Only 11% of survey participants rejected the proposal that introducing a more open, pluralist economics could awaken greater interest at least in women. An approach to this move that would take in all strands of the discipline would be to teach economics at schools in a way that relates it to students’ day-to-day lives. The idea that providing a relatable understanding of economics in school could get more women into economics had broad support from our survey respondents with over 67% agreeing it was the way forward. And interviewees supported the idea.

Senior economy researcher, Josie Warden, for example, says: “I don’t think I understood what economics was, when I was growing up. The economy was just a word on the news, and it seemed like decisions about it happened somewhere else.” Samantha Kennedy said she did not pursue a career in economics because she “didn’t know what economists did, other than work in academia which I didn’t find appealing”. She said the discipline became significantly more interesting once she started studying it as part of a course that connected philosophy and economics. Personal friend and economist at the Oesterreichische Nationalbank, Teresa Messner, says her involvement in economics emerged from an interest in geo-political questions and conflicts, where economics always seemed to play a central role.  She says her understanding of what economics comprises broadened substantially while studying it as part of an interdisciplinary course.

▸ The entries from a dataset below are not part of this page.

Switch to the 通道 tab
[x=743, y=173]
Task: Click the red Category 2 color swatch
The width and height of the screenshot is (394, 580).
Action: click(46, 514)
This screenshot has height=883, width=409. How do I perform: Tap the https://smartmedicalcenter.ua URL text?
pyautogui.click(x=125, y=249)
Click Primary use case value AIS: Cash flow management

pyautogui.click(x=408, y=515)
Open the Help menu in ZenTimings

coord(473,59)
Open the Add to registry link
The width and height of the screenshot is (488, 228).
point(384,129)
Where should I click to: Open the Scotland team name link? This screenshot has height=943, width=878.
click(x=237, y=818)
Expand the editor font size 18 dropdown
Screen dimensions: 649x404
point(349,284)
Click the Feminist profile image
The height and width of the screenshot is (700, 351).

So there is a body of support for teaching economics at school level – possibly within interdisciplinary modules – and emphasising compassion and care for others and the environment as equally important as supply, demand, money, and interest-rates. The anticipated outcome would be more women in economics in a first step to bringing greater diversity to the discipline as other thinly represented groups are drawn to it. Moreover, we might hope to see a swell in the number of people in economics who are motivated not only by their income prospects but also by an opportunity to contribute to society and the environment.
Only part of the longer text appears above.